Document extract ▸
------------------------

I'm not gonna dig through the code, but I do want to look at some of the high level design issues and how they were addressed. And just to be clear, despite all the overhauls I'm about to describe, the Way-Too-Quickstart is exactly the same: You setup with cargo dist init --ci=github, you can run simple local builds with cargo dist build, and you run CI builds by pushing a git tag to your repo. Now you just have more knobs to turn, and all the knobs make more sense, so more complex situations work.

Many Releases, One Announcement

This is the most fundamental problem, and the primary subject of the faux RFC: I had designed cargo-dist to find all the binaries in your workspace and treat each one as its own "App" that would be handled independently. As a matter of efficiency I would of course have them share a build and other work, but the final output of cargo-dist was basically an array of "Releases" with nothing shared between them.

If you're running cargo-dist locally, that seems like a perfectly reasonable solution, so I didn't think much of it. But a problem arises once you put cargo-dist in CI: you want your CI run to be triggered by pushing a Git Tag, and 1 Git Tag = 1 Github Release = 1 Download URL. Trying to shove 5 completely unrelated applications with 5 completely unrelated versions into that... doesn't really make sense?

Here's one of the nastiest places where that blew up: we knew we needed to provide the ability to generate shell/powershell scripts that would fetch and unpack tarballs from the Github Release (or whatever other infra). This is something Ashley had done a few times before on other projects, so I grabbed one of her more recent examples and quickly added some templating to generate it for arbitrary projects.

I believe these scripts have a long heritage that descends from things like the rustup installer, so they had a bunch of features that allowed you to request a specific version to install. To do this, they would build up the download URL as something like:

{repo_url}/releases/download/v{version}/{app-name}-v{version}-{platform}.tar.xz 

That looks super reasonable on the surface, but is Absolutely Incorrect if you're willing to shove multiple Applications with different version numbers into the same Github Release! The tag is completely decoupled from the version, so download/v{version}/ isn't gonna work!

This kind of problem is what really pushed me to introduce a new major concept in cargo-dist's design: An Announcement. If we're planning to put a bunch of different things under one Github Announcement or Git Tag, we can't just do that at the last second. We need every part of cargo-dist to be aware of The Announcement, and we need the Announcement to make sense.

Determining The Announcement is now one of the first things cargo-dist does, and it will absolutely refuse to continue if it can't:

A screen shot of running 'cargo dist manifest' on a workspace with multiple binaries and getting an error that it can't be coherently Announced. It then prompts you to pass --tag to specify what you meant, providing examples like v0.5.0 or my-app-v0.5.0

I'm not going to reiterate the docs, read them for more details, but basically your workspace either needs to be boring enough for the git tag to be obvious (everything has the same version), or you need to tell us what tag format you're using (one-tag-per-workspace or one-tag-per-app).

------------------------

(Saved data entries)
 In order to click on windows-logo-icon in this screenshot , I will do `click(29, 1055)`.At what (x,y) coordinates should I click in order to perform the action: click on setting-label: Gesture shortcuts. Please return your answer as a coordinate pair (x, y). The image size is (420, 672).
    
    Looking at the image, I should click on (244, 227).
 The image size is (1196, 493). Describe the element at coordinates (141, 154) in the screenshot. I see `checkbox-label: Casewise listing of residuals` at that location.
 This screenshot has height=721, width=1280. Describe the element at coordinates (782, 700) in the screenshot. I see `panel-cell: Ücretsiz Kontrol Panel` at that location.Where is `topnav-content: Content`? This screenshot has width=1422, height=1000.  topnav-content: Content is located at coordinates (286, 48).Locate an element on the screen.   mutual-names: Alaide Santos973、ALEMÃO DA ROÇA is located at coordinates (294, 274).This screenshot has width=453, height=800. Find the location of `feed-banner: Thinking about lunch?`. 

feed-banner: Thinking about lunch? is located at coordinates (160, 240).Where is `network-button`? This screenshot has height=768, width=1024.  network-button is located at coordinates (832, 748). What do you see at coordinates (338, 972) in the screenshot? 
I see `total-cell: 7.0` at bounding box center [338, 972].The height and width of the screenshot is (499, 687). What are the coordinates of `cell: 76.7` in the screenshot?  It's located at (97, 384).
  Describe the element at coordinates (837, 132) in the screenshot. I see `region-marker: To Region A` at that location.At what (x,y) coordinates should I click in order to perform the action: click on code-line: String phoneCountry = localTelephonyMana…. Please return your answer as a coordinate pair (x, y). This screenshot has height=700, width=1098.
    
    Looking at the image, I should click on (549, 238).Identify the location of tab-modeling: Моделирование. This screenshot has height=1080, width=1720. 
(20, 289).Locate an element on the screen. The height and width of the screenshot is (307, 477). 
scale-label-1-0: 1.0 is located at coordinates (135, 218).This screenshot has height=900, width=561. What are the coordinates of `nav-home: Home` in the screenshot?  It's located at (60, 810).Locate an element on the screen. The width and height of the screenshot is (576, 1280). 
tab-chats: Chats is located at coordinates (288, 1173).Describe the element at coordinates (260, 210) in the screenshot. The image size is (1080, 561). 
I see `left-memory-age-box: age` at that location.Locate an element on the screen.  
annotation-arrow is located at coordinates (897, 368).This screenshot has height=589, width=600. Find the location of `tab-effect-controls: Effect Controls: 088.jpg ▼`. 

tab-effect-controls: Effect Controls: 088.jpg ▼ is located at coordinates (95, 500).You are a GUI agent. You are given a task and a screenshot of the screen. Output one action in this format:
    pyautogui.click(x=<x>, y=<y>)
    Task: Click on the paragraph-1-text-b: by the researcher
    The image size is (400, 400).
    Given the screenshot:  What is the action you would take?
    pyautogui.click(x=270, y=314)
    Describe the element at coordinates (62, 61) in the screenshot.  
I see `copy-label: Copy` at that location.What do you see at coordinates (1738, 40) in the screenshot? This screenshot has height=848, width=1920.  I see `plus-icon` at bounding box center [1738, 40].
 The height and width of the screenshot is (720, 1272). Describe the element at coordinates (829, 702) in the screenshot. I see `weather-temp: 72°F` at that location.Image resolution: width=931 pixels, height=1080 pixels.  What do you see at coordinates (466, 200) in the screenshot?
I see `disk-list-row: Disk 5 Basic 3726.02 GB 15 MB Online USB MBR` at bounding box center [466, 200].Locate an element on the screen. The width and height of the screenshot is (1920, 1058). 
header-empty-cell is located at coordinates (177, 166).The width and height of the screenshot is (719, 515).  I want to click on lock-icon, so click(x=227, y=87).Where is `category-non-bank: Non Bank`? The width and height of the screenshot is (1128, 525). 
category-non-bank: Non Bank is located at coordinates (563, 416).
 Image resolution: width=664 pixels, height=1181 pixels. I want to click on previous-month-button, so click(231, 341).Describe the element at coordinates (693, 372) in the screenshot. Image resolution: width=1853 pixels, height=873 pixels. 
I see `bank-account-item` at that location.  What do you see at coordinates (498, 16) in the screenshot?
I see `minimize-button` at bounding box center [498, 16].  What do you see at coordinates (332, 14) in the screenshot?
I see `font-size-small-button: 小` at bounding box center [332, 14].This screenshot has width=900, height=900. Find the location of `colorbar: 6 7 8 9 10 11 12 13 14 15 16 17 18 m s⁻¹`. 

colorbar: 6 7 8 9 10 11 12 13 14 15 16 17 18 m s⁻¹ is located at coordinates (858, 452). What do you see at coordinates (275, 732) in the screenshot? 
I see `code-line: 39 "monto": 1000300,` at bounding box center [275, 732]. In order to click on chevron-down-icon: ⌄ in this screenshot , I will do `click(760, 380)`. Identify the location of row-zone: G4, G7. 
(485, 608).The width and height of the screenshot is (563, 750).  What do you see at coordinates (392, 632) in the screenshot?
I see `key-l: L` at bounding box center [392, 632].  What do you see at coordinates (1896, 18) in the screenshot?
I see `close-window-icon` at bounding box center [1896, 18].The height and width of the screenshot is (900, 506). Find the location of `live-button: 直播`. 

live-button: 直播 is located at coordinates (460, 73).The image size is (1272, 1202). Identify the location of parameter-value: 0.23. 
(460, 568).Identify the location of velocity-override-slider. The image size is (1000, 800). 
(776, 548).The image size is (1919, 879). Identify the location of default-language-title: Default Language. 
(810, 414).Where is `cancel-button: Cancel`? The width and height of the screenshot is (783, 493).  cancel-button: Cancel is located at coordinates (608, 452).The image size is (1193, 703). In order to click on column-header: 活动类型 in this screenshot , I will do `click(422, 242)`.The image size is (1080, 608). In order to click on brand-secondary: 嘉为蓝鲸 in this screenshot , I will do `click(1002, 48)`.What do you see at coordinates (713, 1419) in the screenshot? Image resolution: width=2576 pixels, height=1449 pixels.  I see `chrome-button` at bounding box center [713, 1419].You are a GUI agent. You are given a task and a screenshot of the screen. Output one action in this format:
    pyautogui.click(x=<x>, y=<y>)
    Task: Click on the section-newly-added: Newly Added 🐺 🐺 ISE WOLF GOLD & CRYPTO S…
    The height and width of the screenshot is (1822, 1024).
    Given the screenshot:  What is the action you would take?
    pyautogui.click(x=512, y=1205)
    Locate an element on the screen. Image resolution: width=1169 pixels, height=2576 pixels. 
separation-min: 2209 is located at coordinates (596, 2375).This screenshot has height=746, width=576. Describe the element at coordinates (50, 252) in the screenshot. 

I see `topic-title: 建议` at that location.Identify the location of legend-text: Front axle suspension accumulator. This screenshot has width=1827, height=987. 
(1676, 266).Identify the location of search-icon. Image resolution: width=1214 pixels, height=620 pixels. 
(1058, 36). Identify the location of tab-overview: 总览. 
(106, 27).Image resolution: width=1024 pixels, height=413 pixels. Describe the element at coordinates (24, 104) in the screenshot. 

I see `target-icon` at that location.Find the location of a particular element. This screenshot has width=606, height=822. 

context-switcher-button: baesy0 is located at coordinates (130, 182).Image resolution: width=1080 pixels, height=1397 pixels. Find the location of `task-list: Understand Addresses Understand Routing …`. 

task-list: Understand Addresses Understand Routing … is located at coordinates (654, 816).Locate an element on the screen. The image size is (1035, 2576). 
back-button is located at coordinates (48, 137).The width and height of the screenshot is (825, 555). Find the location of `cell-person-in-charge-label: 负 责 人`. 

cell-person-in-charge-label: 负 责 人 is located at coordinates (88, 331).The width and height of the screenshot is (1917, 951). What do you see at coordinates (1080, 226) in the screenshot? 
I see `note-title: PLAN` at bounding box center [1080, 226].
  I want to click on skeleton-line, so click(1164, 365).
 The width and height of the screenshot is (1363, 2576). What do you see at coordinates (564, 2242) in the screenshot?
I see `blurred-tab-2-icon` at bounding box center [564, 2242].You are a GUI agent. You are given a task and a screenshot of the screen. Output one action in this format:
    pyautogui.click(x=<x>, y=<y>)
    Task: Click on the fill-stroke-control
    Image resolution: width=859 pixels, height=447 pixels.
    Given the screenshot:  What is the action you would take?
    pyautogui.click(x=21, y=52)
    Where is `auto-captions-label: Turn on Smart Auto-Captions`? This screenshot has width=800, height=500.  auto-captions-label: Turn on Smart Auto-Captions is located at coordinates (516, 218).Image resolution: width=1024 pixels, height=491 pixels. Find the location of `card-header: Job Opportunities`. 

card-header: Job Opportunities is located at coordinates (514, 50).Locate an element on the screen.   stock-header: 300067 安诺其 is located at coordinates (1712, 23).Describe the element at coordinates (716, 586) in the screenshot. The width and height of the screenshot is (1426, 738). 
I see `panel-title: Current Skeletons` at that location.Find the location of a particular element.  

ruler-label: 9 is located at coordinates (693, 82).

------------------------

Job A ▸ According to the cargo-dist post, what new major concept was added to cargo-dist's design?
Job B ▸ Transcribe the part of the cargo-dist post starting at "Determining The Announcement" and ending at "(one-tag-per-workspace or one-tag-per-app).".
Job C ▸ Write the next part of the cargo-dist post, picking up after its final sentence.
You won't need the saved data for any of this.

Response area A ▸ An Announcement.

Response area B ▸
Determining The Announcement is now one of the first things cargo-dist does, and it will absolutely refuse to continue if it can't:

A screen shot of running 'cargo dist manifest' on a workspace with multiple binaries and getting an error that it can't be coherently Announced. It then prompts you to pass --tag to specify what you meant, providing examples like v0.5.0 or my-app-v0.5.0

I'm not going to reiterate the docs, read them for more details, but basically your workspace either needs to be boring enough for the git tag to be obvious (everything has the same version), or you need to tell us what tag format you're using (one-tag-per-workspace or one-tag-per-app).

Response area C ▸
I don't want you hitting these issues in CI, so I'm making you deal with them early and often.

Now the model is 1 Git Tag = 1 cargo-dist Announcement = 1 Github Release. cargo-dist's JSON output now also includes top level fields for announcement details like title and github body, where previously those things were nonsensically squirreled away in the individual app releases.

This model required me to up out some of those fancy installer features. No more building up URLs from several variables, only exact URLs that gather_work centrally computed and baked into the installer. In the future we might add some of this stuff back, but only when we have a coherent model for it!

What Should I Be Building?

In 0.0.2, there was a hacky wart you might have noticed in the Github CI: there were two different tasks for computing artifacts. One of them was run once for each OS with a Matrix like you'd expect, and the other one just did... "other" stuff, and used the dubious --no-builds flag to uh, build stuff. Yeah.

This weird wart was trying to solve a problem that I hit with the installer scripts. Geez, those installer scripts really made a lot of messes!

Most cargo-dist Artifacts are naturally per-platform. You want to support Linux, macOS, and Windows? Cool I'll make you a zip/tarball for each one. Installer scripts, on the other hand, are unified across all platforms (although maybe only supporting a subset of them). How do you decide what task should build them, and only build and upload them once?

I didn't want a jank solution like "installer scripts only get built as part of the linux build". I wanted to be able to clearly separate these "local" and "global" Artifacts. --no-builds was the first thing I thought of to say "don't run Cargo builds, just generate the other stuff".

This wasn't a terribly well-defined concept, and ultimately didn't make sense.

The installers want to know about all the different builds they can fetch, and what things are included in that build (there could be multiple binaries in one zip!). So I needed cargo-dist to know everything that could happen while still also telling it to do only some of the work. That's two different sets of artifacts: "all artifacts" and "artifacts we're dealing with now".

I increasingly felt like CLI flags alone only lent themselves to talking about one set of artifacts at a time, and --no-builds was a really narrow hack that wasn't going to scale (and was impossible to document).

So my totally internal refactor suddenly blended into a ton of actual user-facing feature work: introduce persistent configuration (which is all generated for you by cargo dist init):

# Config for 'cargo dist'[workspace.metadata.dist]# The preferred cargo-dist version to use in CI (Cargo.toml SemVer syntax)cargo-dist-version = "0.0.3-prerelease12"# The preferred Rust toolchain to use in CI (rustup toolchain syntax)rust-toolchain-version = "1.67.1"# CI backends to support (see 'cargo dist generate-ci')ci = ["github"]# The installers to generate for each appinstallers = ["shell", "powershell"]# Target platforms to build apps for (Rust target-triple syntax)targets = ["x86_64-unknown-linux-gnu", "x86_64-apple-darwin", "x86_64-pc-windows-msvc"]

Again, see the docs for more details, but the basic idea is that if we want everything to coherently agree on what "the full build" is, we should store it persistently in your Cargo.toml. Various CLI flags are then defined to select a subset of that build. That way we can coherently say "build just the installers" while still remembering the things the installers want to refer to.

The way we select those subsets is with the new --artifacts flag, which selects various Artifact Modes. Again, see the docs.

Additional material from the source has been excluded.